What's in a Function?

You’ve already seen several functions that take in two Numbers, such as +, and -. Other functions like "star", take in a Number and two Strings. Different functions take in different inputs, and we need a way to keep track of the requirements for each function.

  • What does the '+' function do?
    • What does it take as input?
    • What does it return as output?
  • How about the 'triangle' function?
  • What do these different functions have in common?

Let's look at a simple way to describe any function, it's called a "contract"

  • What is a Contract?
    • A formal agreement
    • A description of expected behavior
  • What do Contracts tell us?
    • What a function should do
    • What inputs a function needs
    • What a function returns

Encourage students to think about contracts in the real world. What purpose do they serve? If a contract is signed, do we expect it to be followed?

Contracts have three distinct parts

  1. Name
  2. Domain
  3. Range

The Name of a function briefly describes what the function does.

The Domain of a function is the data that the function expects.

The Range of a function is the data that the function produces.
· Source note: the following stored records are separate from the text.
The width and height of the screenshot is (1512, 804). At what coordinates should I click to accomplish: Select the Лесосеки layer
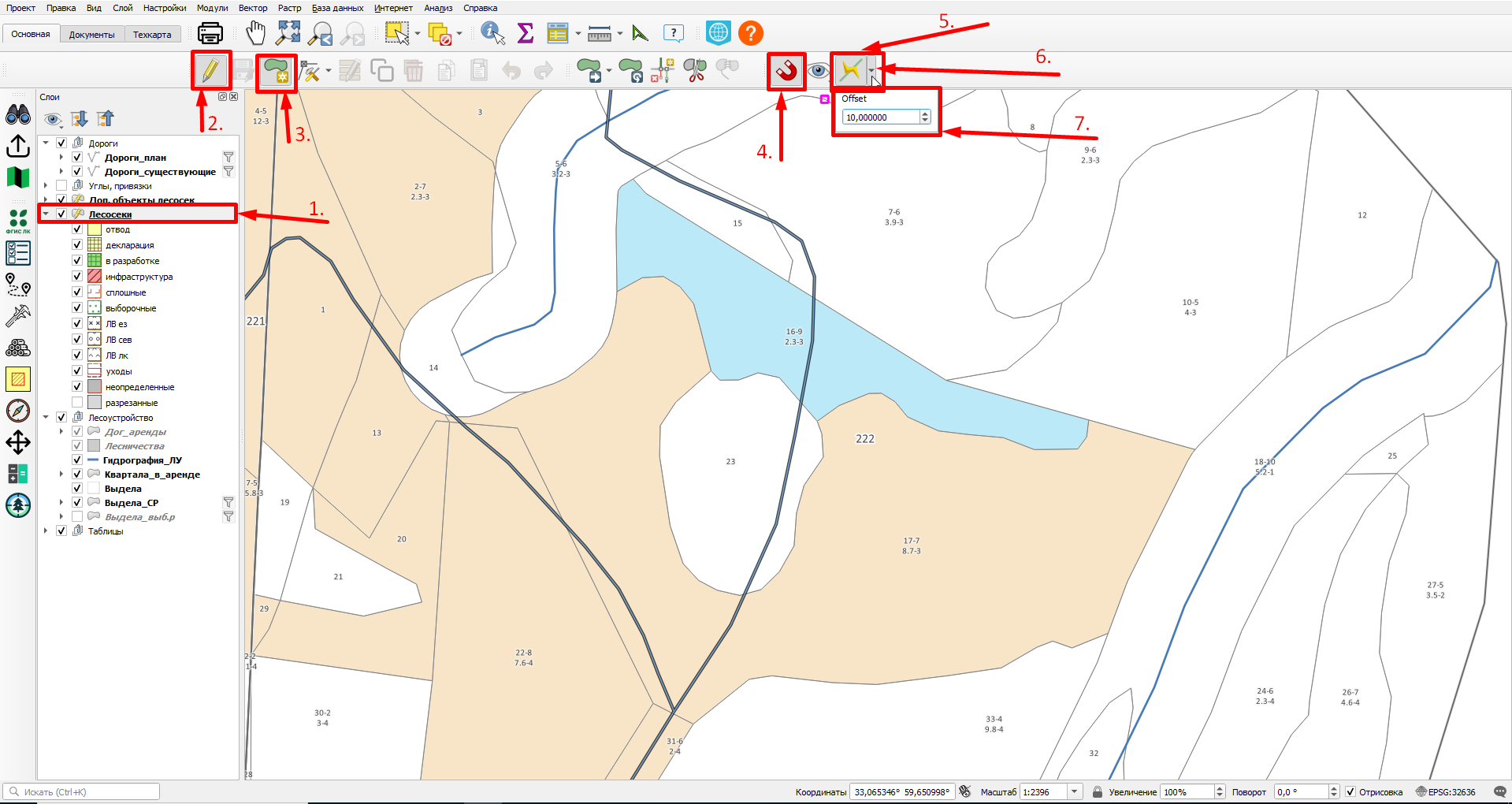(110, 214)
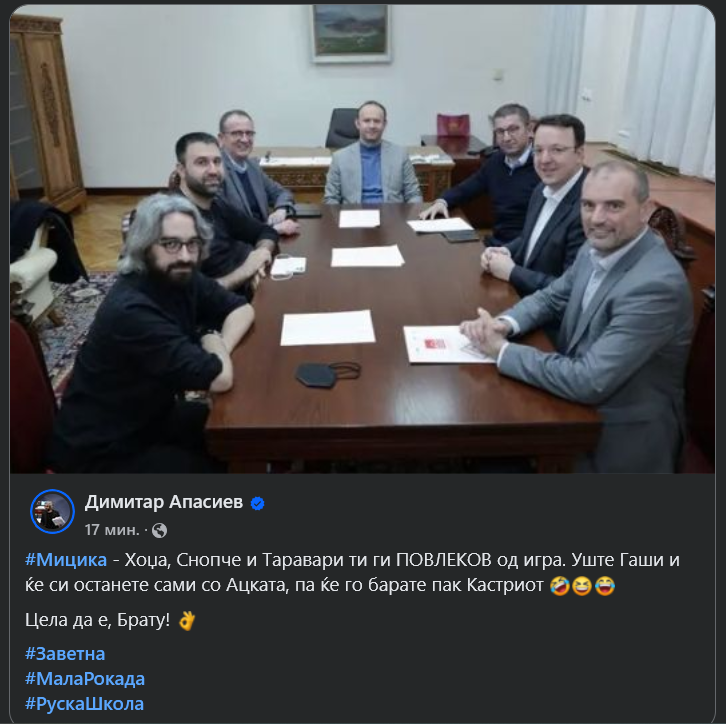Click the text Цела да е, Брату!
The width and height of the screenshot is (726, 724).
point(97,620)
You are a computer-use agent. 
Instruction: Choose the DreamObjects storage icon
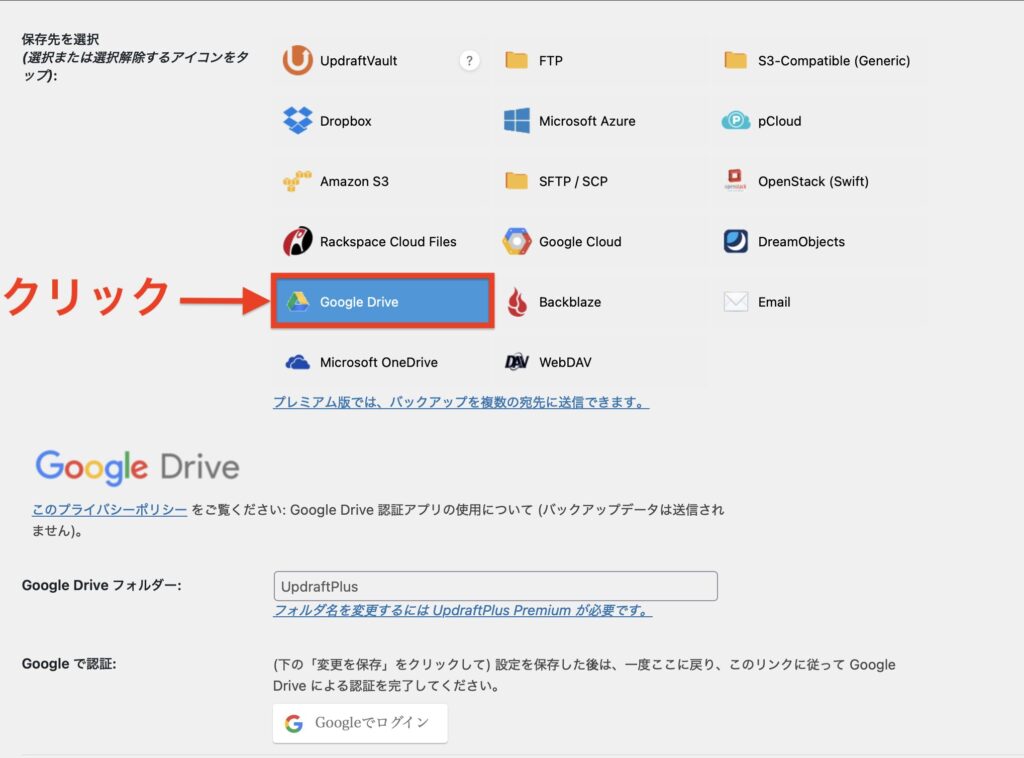tap(736, 242)
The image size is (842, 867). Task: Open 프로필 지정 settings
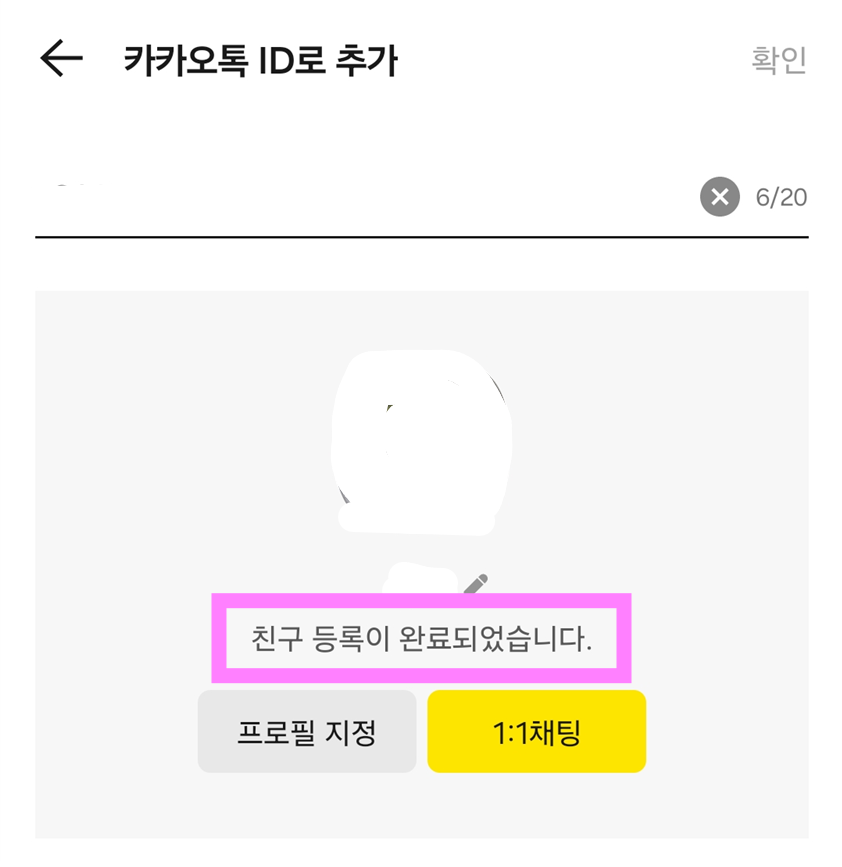coord(307,731)
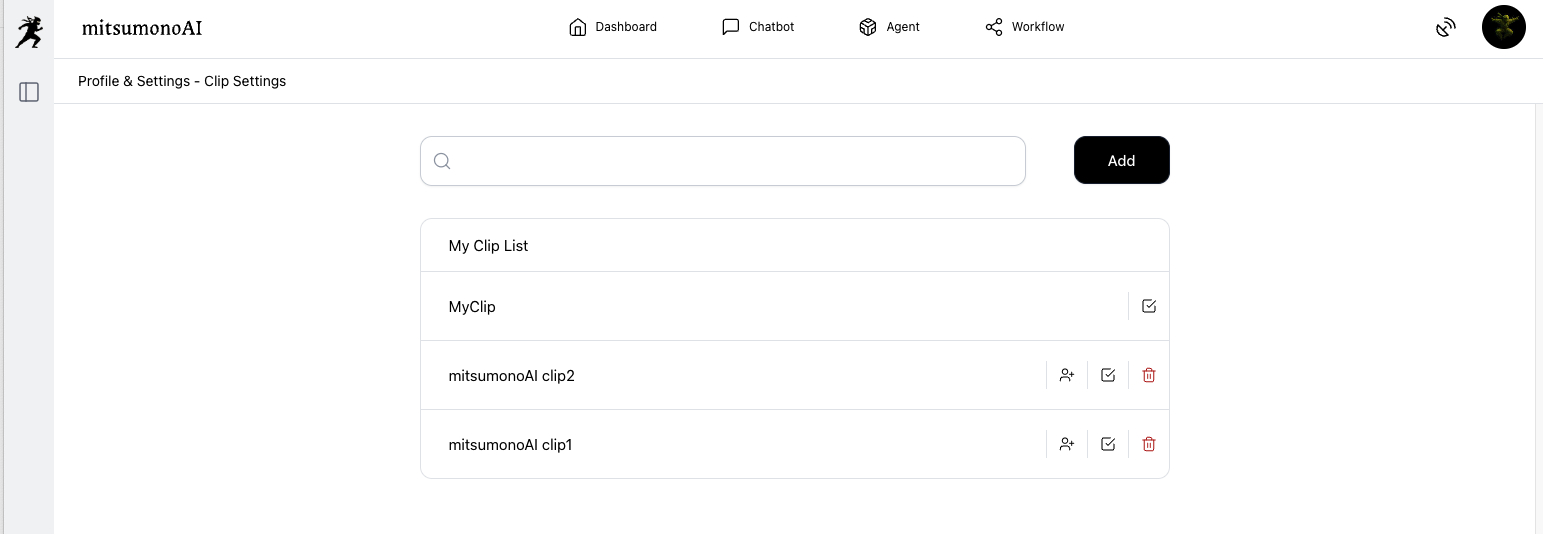Select the MyClip list entry

click(x=472, y=307)
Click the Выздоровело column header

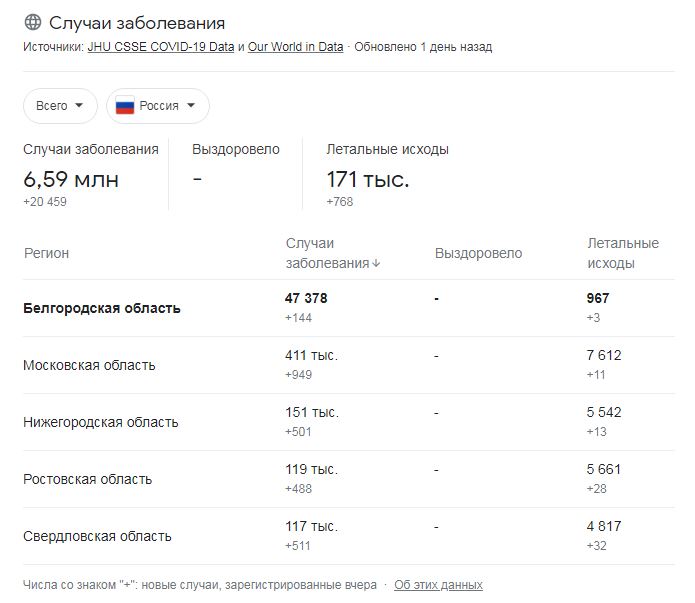(478, 253)
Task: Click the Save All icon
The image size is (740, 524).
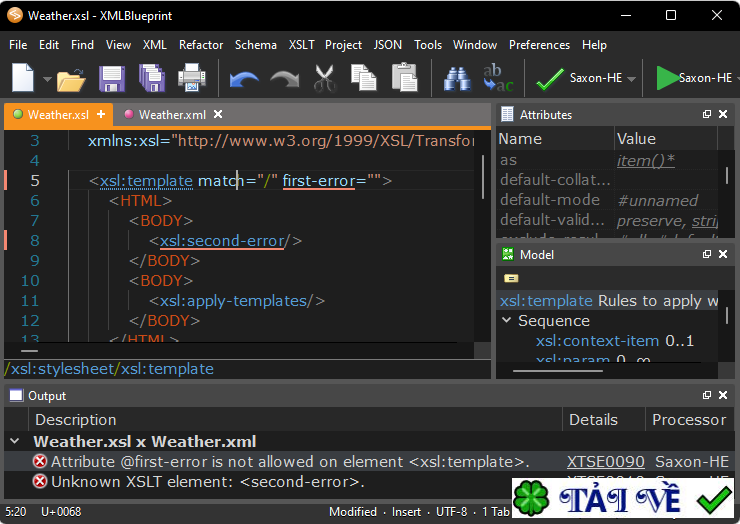Action: (x=151, y=78)
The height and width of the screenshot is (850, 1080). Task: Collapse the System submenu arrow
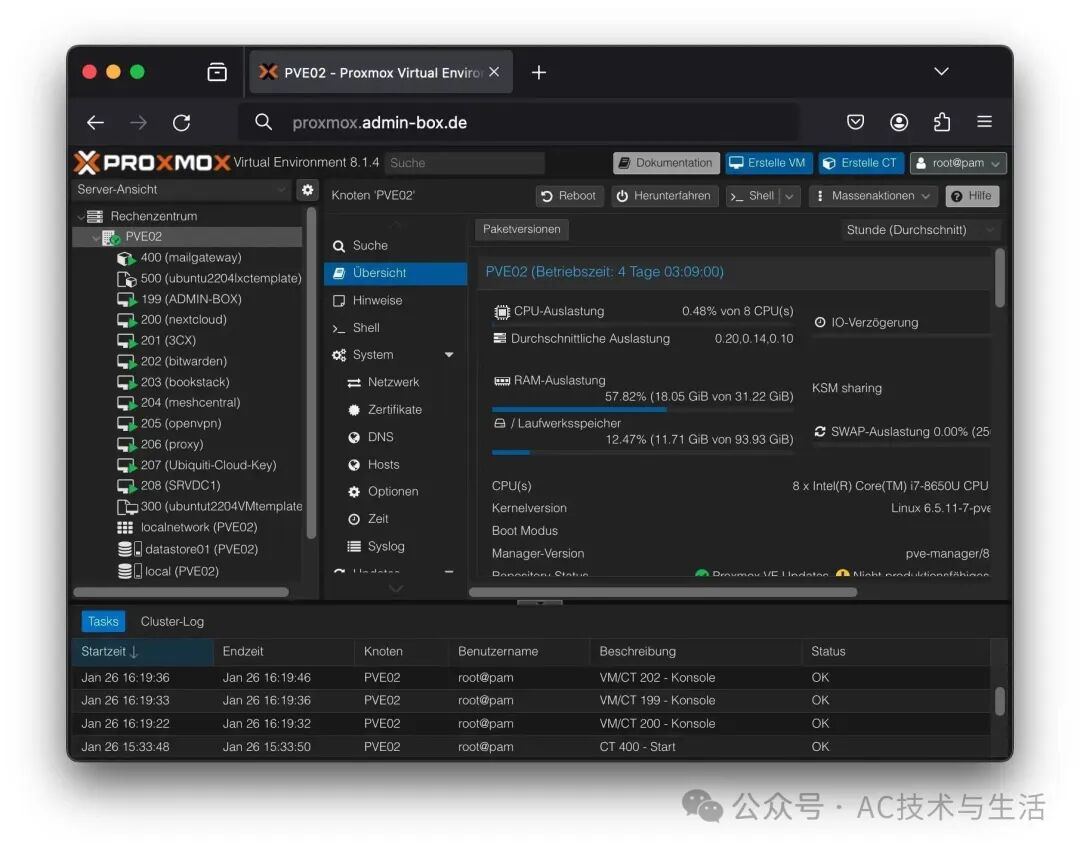[449, 355]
By keeping a list of all the functions in a language, and their Domains, programmers can easily look up how each function is used. However, it’s also important to keep track of what each function produces! For example, a program wouldn’t use "star" if they were trying to produce a Number, because star only produces Images.

Domains and Ranges help programmers write better code, by preventing silly mistakes and giving themselves hints about what to do next. A programmer who wants to use "star" can look up the Domain and immediately know that the first input has to be a Number (like 100), without having to remember it each time. Instead of writing a single value there, a programmer could write a whole expression, like (25 * 4). We know this code will return an appropriate value (Number) by looking at the Range for *; therefore, the result of * can be used in place of any Number value.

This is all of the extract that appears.